Let's Talk About Consent, Baby!


Photograph by Michael Lee, modeled by Molly Warriner

By Michael Lee, modeled by Molly Warriner

Recently, I was having a conversation with a few friends about the changes that have been brought about in the past few years as a result of the MeToo movement, and other such large scale conversations about sexual misconduct. For the most part, our discussion celebrated the ways in which our culture is beginning to hold predators accountable, but it took a strange turn when one friend voiced his concerns that these changes are making us disconnected and cold. “I mean, I know people who feel like they need to ask before they hug an acquaintance now. Don’t you think that’s a little sad?,” he asked, in disbelief. I had to laugh, even though I understood where he was coming from. His comments speak to a large issue in society; we think that physical contact should always be welcomed, and that if it isn’t, the responsibility is on the receiver to make that known. We live in a culture that assumes that consent is the default, even though this couldn’t be further from the truth. 

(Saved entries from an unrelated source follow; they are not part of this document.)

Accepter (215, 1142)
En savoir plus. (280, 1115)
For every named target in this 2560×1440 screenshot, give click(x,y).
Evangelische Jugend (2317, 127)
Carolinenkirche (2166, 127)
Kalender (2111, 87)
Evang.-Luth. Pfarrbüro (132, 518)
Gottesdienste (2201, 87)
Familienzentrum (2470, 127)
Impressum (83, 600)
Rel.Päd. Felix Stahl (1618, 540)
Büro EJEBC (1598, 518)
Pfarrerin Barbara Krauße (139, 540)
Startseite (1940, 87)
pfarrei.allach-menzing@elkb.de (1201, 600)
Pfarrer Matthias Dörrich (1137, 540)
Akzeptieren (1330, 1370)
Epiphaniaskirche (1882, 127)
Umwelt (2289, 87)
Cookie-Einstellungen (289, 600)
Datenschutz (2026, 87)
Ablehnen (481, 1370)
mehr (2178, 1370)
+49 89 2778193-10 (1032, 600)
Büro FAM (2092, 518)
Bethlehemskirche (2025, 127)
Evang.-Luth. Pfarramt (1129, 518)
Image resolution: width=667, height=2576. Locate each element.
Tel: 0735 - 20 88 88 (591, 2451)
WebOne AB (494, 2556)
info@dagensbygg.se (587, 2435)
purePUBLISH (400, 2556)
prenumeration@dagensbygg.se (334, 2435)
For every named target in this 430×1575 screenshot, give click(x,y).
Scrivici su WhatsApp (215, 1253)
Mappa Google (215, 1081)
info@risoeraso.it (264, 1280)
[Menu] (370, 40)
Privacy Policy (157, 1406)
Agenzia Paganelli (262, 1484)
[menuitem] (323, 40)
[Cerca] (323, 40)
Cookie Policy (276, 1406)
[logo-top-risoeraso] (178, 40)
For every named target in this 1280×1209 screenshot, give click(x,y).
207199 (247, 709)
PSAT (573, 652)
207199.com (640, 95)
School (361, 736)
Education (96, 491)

Consent, such an essential and simple concept, is somehow consistently left out of the narrative of many spaces that shape our views and understanding of sex. We are constantly bombarded by TV shows, movies and porn that portray sex as a quick, passionate montage of two people ripping each other’s clothes off, sans conversation, and immediately knowing what the other person wants. Does this wildly unrealistic, telepathic version of sex seem fun and romantic? Sure, but it’s not always realistic or necessarily preferable. Even in spaces that are intended to educate people on sex, such as many junior high and high school health classes, consent is barely a footnote. It’s almost laughable that showing teenagers how to put a condom on a banana (if that) is seen as peak sex education, when we aren’t even teaching them about the one thing that they absolutely must have before sex: consent. So, let's talk about it!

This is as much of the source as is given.